* _Фрагмент текста_
************

Вы здесь

Портреты (сборник). 14. Караваджо. (1571–1610) (Джон Бёрджер, 2015)

14. Караваджо

(1571–1610)

Каждый рано или поздно обретает покой. Но все возвращаются в мир, и первый дар этого мира – пространство; потом следует второй дар – плоскость стола и кровать. Те, кому повезет, будут спать на ней не в одиночестве.

Даже после великого расставания мы вернемся к тебе на закате дня, спустимся со свободных небес, и ты узнаешь нас по нашей усталости и по тяжести наших голов на твоих телах, в которых мы некогда так нуждались.


Я узнаю тебя, находимся ли мы в одном и том же месте или отделены друг от друга, – я узнаю тебя дважды. Ты в двух лицах.

Когда ты отсутствуешь, ты тем не менее со мной. Твое присутствие чувствуется по-разному, оно состоит из бесконечного числа образов, переходов, значений, известных вещей, примет, но все же целое отмечено твоим отсутствием, в этом смысле оно расплывается. Словно твоя личность стала местом, твои контуры – горизонтами. Я живу в тебе, как живут в стране. Ты повсюду. Но в этой стране мне не встретить тебя лицом к лицу.

************

* _Краткое задание 1_
Воспроизведите дословно отрывок из фрагмента текста от слов «Даже после великого» до слов «некогда так нуждались.».
* _Краткое задание 2_
Сократите абзац фрагмента текста, который начинается словами «Когда ты отсутствуешь», сохранив его основные мысли.

* _Исходные материалы_
************

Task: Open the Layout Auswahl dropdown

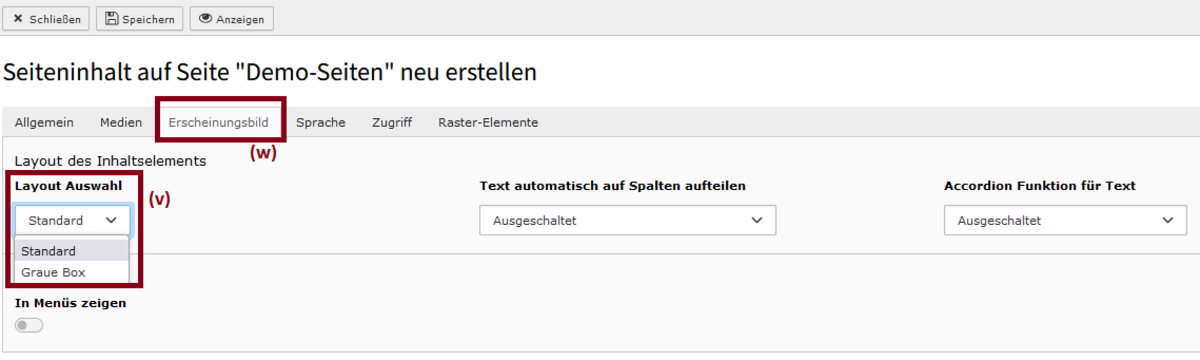Action: 72,220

************

* _Полный ответ 1_
Даже после великого расставания мы вернемся к тебе на закате дня, спустимся со свободных небес, и ты узнаешь нас по нашей усталости и по тяжести наших голов на твоих телах, в которых мы некогда так нуждались.

* _Полный ответ 2_
Даже отсутствуя, ты остаешься со мной. Твое присутствие складывается из бесконечного множества образов, переходов, значений, знакомых вещей и примет. Однако всё это целое отмечено твоим отсутствием и потому расплывается. Твоя личность словно стала местом, а твои контуры стали горизонтами. Я живу в тебе, как в стране, где ты повсюду, но где мне не встретить тебя лицом к лицу.